== Segment start ==

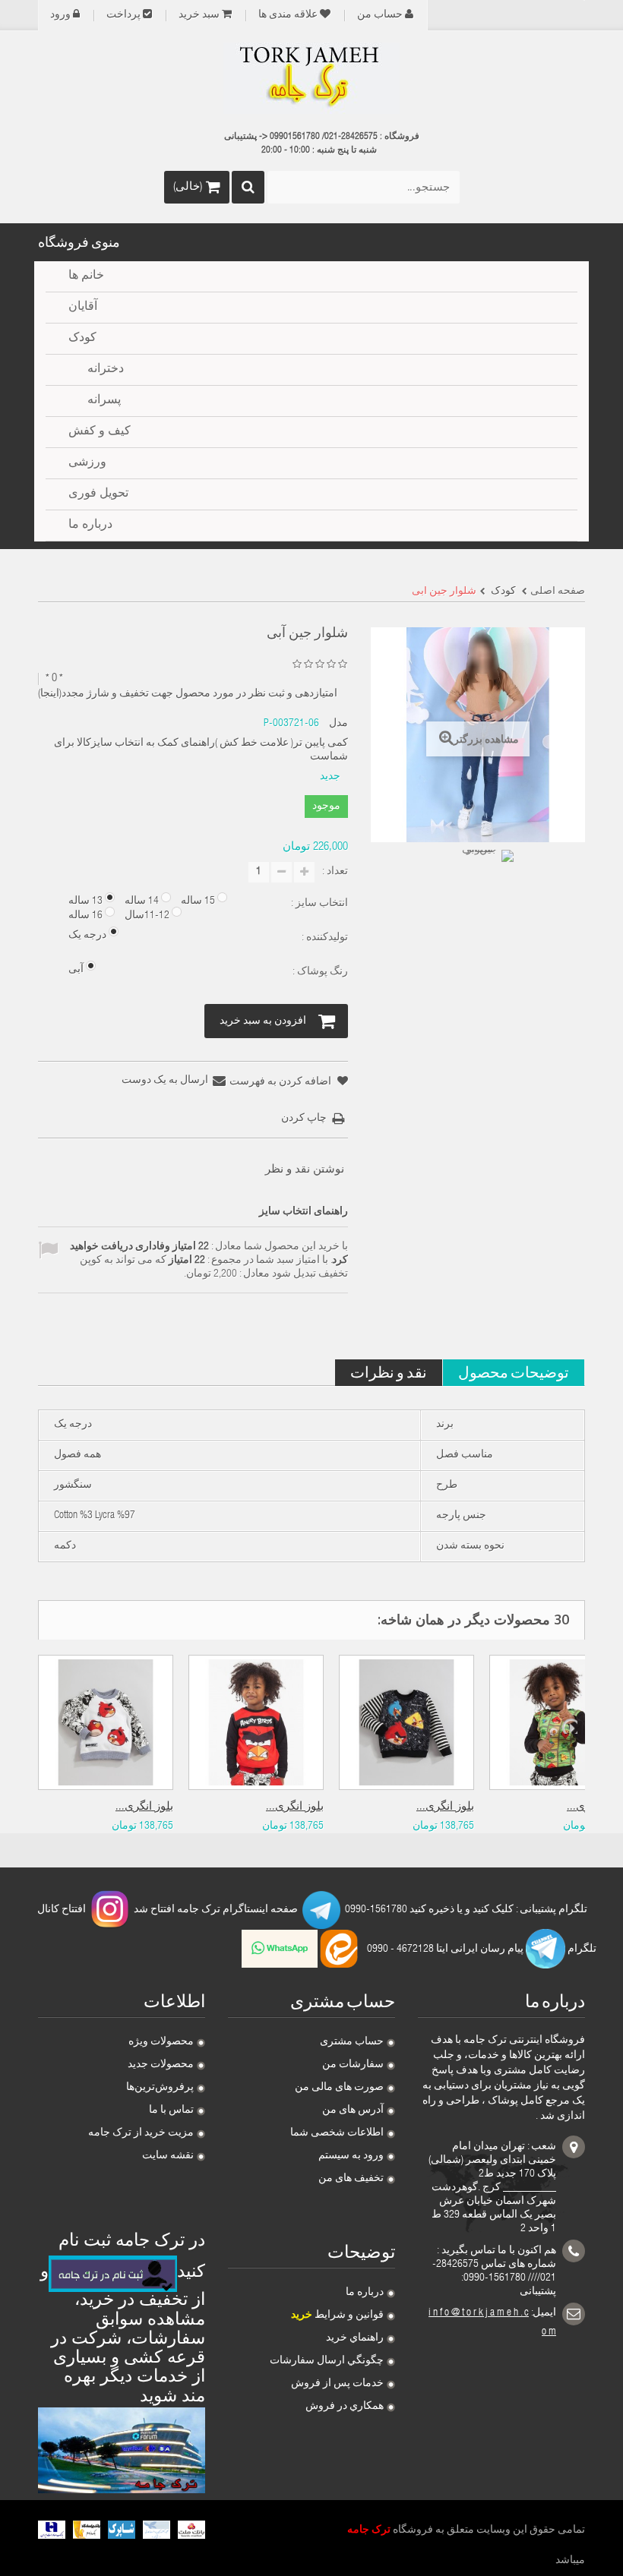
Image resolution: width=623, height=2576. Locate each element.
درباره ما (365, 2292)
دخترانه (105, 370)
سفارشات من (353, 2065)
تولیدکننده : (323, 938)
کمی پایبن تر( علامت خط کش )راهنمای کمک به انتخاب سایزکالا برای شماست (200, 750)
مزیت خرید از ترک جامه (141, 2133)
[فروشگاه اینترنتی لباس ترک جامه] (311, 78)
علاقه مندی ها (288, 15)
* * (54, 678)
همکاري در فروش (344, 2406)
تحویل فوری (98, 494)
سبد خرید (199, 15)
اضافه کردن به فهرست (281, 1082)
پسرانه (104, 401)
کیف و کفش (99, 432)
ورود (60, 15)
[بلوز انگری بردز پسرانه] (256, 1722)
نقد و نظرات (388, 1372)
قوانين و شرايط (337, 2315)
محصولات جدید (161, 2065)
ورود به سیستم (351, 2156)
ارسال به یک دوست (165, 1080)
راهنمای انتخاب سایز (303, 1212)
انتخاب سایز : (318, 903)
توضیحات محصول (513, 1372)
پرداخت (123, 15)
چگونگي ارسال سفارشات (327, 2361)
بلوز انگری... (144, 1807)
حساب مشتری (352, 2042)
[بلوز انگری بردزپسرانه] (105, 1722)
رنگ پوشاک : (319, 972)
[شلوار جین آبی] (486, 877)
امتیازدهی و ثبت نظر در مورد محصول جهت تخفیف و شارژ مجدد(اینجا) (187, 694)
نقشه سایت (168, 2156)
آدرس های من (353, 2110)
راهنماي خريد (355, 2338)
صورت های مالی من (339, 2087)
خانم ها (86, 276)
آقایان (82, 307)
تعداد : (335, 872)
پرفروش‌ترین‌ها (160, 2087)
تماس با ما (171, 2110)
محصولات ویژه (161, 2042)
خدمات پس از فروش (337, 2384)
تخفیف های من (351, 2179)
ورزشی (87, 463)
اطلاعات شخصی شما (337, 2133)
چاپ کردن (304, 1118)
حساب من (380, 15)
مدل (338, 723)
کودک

== Segment end ==

- **WHAT THE TASK ASKS**
Leave the pictures out and print the records above exactly as they stand.

- **RESULT FOR THIS TASK**
Image resolution: width=623, height=2576. Locate each element.
درباره ما (365, 2292)
دخترانه (105, 370)
سفارشات من (353, 2065)
تولیدکننده : (323, 938)
کمی پایبن تر( علامت خط کش )راهنمای کمک به انتخاب سایزکالا برای شماست (200, 750)
مزیت خرید از ترک جامه (141, 2133)
[فروشگاه اینترنتی لباس ترک جامه] (311, 78)
علاقه مندی ها (288, 15)
* * (54, 678)
همکاري در فروش (344, 2406)
تحویل فوری (98, 494)
سبد خرید (199, 15)
اضافه کردن به فهرست (281, 1082)
پسرانه (104, 401)
کیف و کفش (99, 432)
ورود (60, 15)
[بلوز انگری بردز پسرانه] (256, 1722)
نقد و نظرات (388, 1372)
قوانين و شرايط (337, 2315)
محصولات جدید (161, 2065)
ورود به سیستم (351, 2156)
ارسال به یک دوست (165, 1080)
راهنمای انتخاب سایز (303, 1212)
انتخاب سایز : (318, 903)
توضیحات محصول (513, 1372)
پرداخت (123, 15)
چگونگي ارسال سفارشات (327, 2361)
بلوز انگری... (144, 1807)
حساب مشتری (352, 2042)
[بلوز انگری بردزپسرانه] (105, 1722)
رنگ پوشاک : (319, 972)
[شلوار جین آبی] (486, 877)
امتیازدهی و ثبت نظر در مورد محصول جهت تخفیف و شارژ مجدد(اینجا) (187, 694)
نقشه سایت (168, 2156)
آدرس های من (353, 2110)
راهنماي خريد (355, 2338)
صورت های مالی من (339, 2087)
خانم ها (86, 276)
آقایان (82, 307)
تعداد : (335, 872)
پرفروش‌ترین‌ها (160, 2087)
تماس با ما (171, 2110)
محصولات ویژه (161, 2042)
خدمات پس از فروش (337, 2384)
تخفیف های من (351, 2179)
ورزشی (87, 463)
اطلاعات شخصی شما (337, 2133)
چاپ کردن (304, 1118)
حساب من (380, 15)
مدل (338, 723)
کودک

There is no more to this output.